Edmonton Journal

ACES ON BRIDGE

- BOBBY WOLFF

“How all occasions do inform against me!”

— William Shakespear­e

To his credit, West restrained himself from doubling four spades on this hand, but he fell from grace with his hurried defense, which gave too much away.

West did well to lead the heart ace rather than the club ace. But on seeing the dummy, he assumed that the contract was certain to fail, provided the club ace stood up. He therefore cashed the club ace, everyone following, before switching to the diamond nine. Take the South cards now and see how you would play from this point.

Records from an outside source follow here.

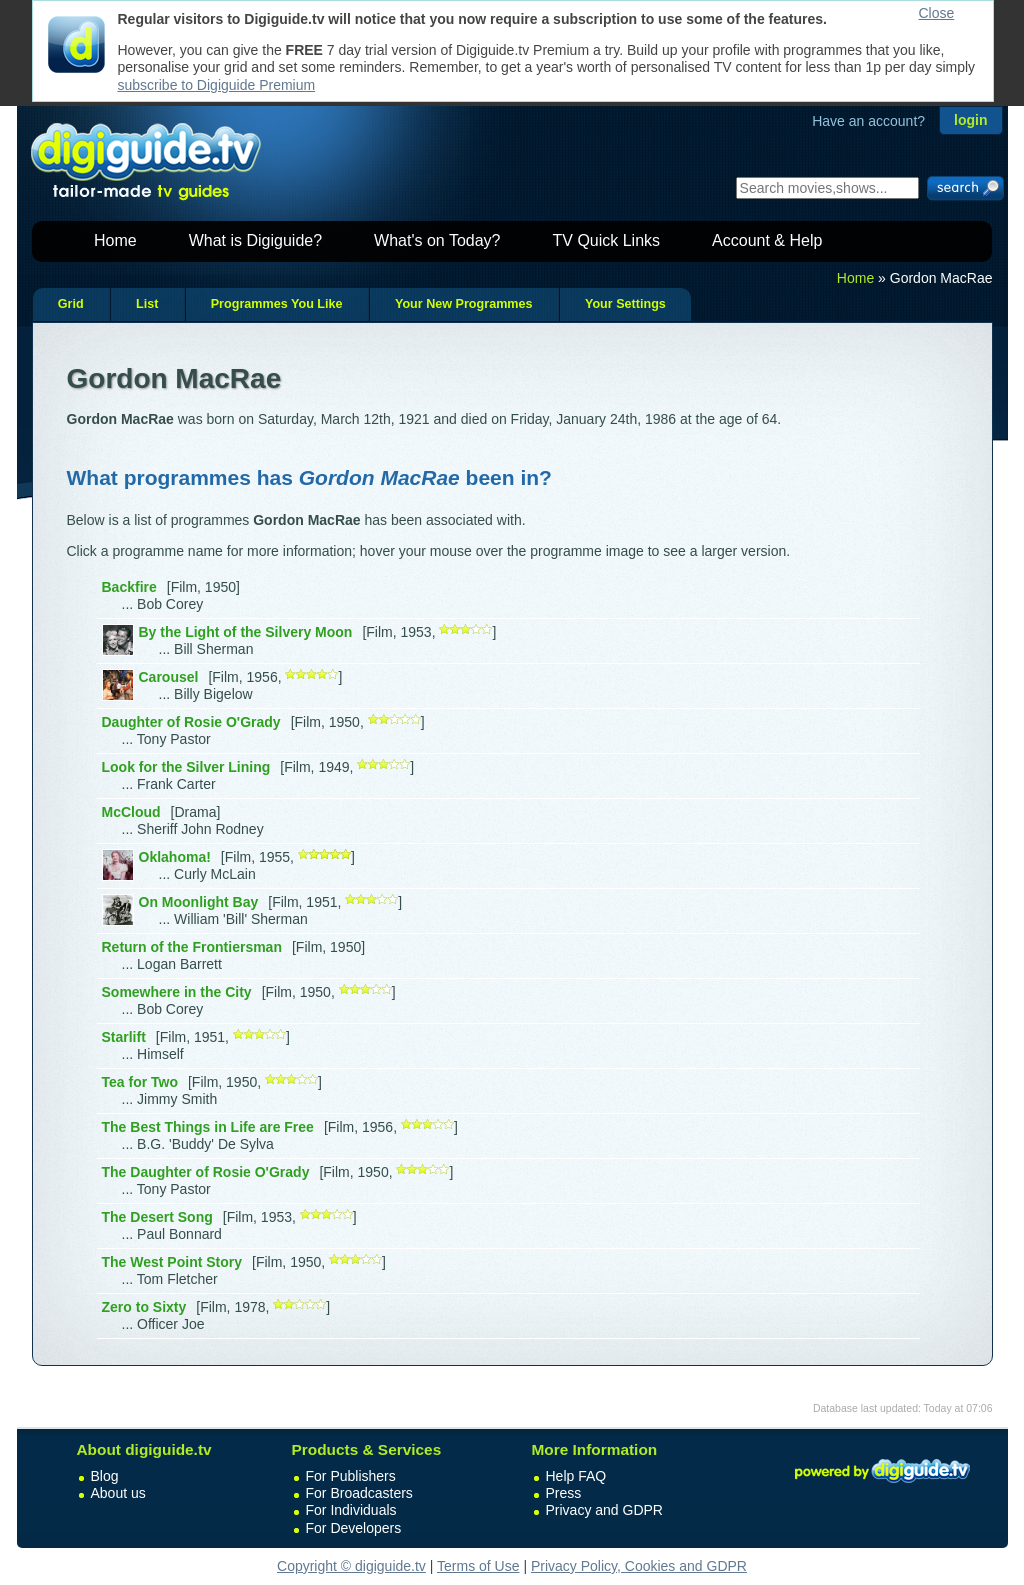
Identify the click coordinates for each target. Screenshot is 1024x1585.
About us (118, 1493)
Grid (71, 304)
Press (564, 1493)
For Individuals (351, 1510)
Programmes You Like (277, 304)
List (147, 304)
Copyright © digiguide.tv (351, 1566)
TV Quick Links (606, 240)
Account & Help (767, 240)
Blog (105, 1476)
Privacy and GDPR (604, 1510)
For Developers (354, 1528)
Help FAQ (576, 1476)
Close (937, 13)
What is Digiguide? (255, 240)
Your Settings (625, 304)
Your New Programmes (464, 304)
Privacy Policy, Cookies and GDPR (639, 1566)
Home (115, 240)
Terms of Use (478, 1566)
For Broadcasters (359, 1493)
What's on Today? (437, 240)
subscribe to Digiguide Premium (217, 85)
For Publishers (351, 1476)
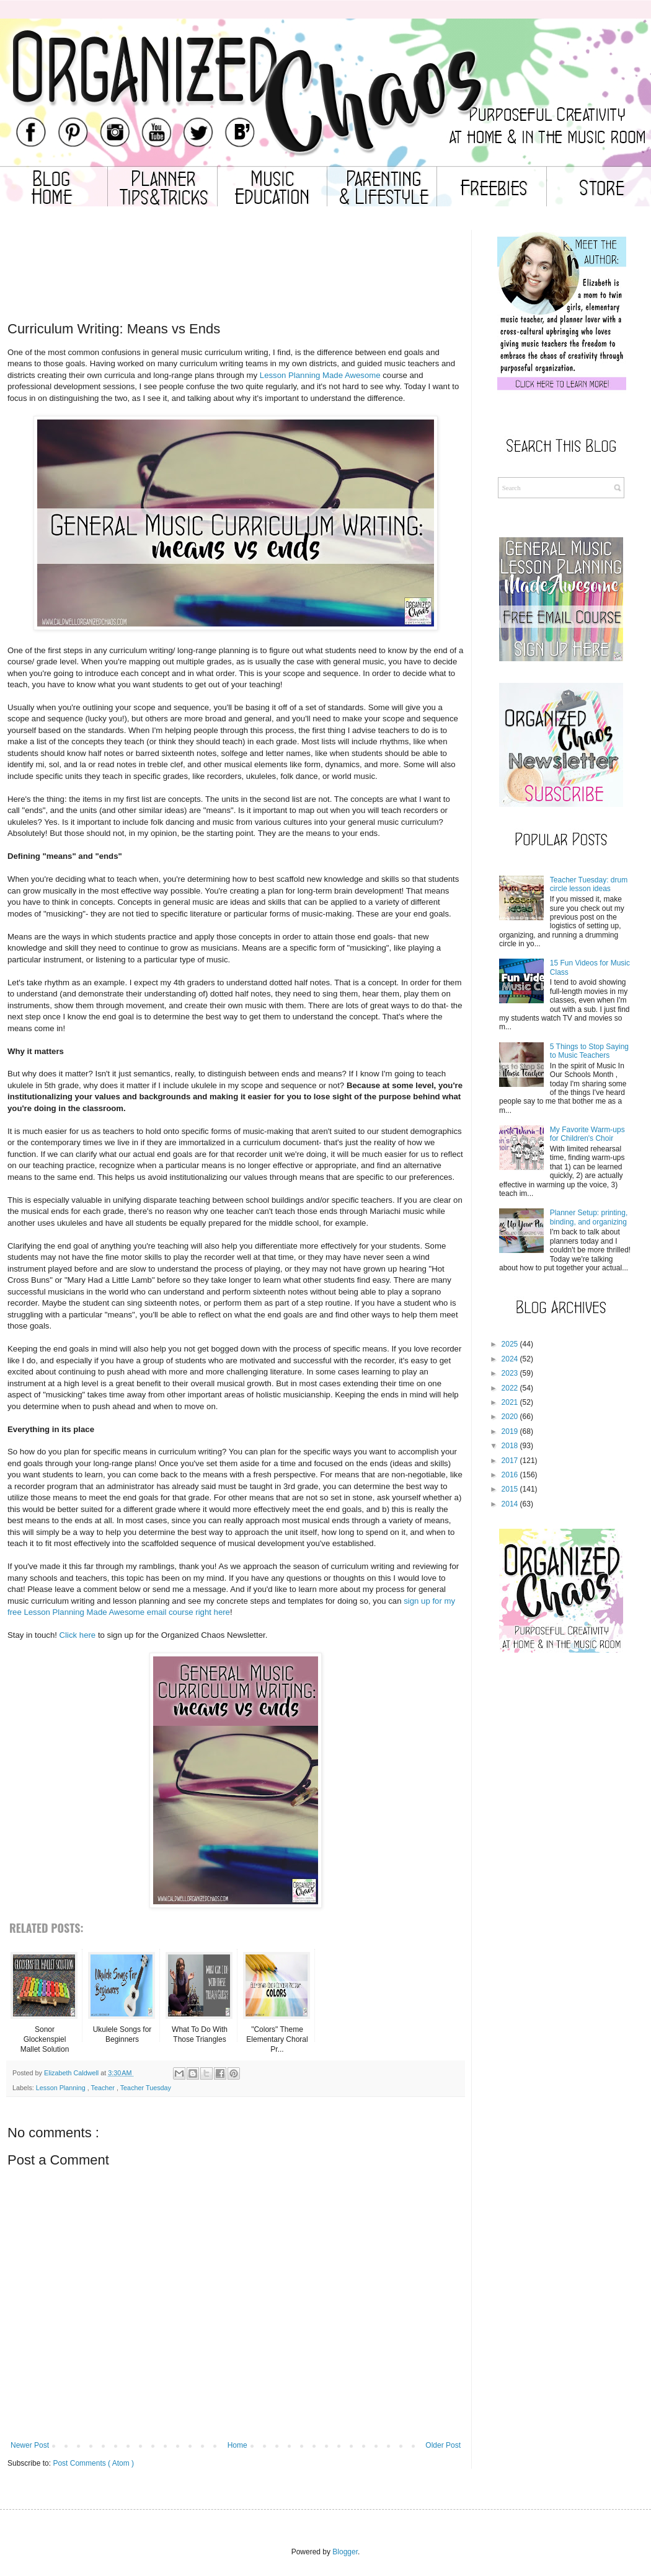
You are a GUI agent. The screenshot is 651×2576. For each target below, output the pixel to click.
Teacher (103, 2087)
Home (237, 2445)
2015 (510, 1489)
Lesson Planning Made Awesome (320, 375)
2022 (510, 1388)
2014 (510, 1504)
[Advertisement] (235, 282)
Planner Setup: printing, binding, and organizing (588, 1217)
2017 (510, 1460)
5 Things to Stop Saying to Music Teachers (589, 1051)
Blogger (345, 2551)
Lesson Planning (61, 2087)
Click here (78, 1635)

At the table, declarer deduced from West’s rush to cash his two aces that he was expecting to make two trump tricks. So South won with the diamond ace and cashed the trump king. When he continued with the heart king, East completed a high-low in the suit. Declarer saw that prospects were not so bad, as long as West held four hearts and East held two. He threw his last heart on the club king, then called for dummy’s heart queen. East ruffed with his last trump, and declarer overruffed. South then returned to dummy with the diamond king and discarded a diamond on the heart 10. At this stage, declarer’s last four cards were the trump ace-jacknine-six. He ruffed a club with the six and exited with the trump jack. West had to win with the queen and lead back into the ace-nine tenace. It is hard for West to see, but if he does not cash the club ace at trick one or two, the contract goes down, since the trump reduction does not work.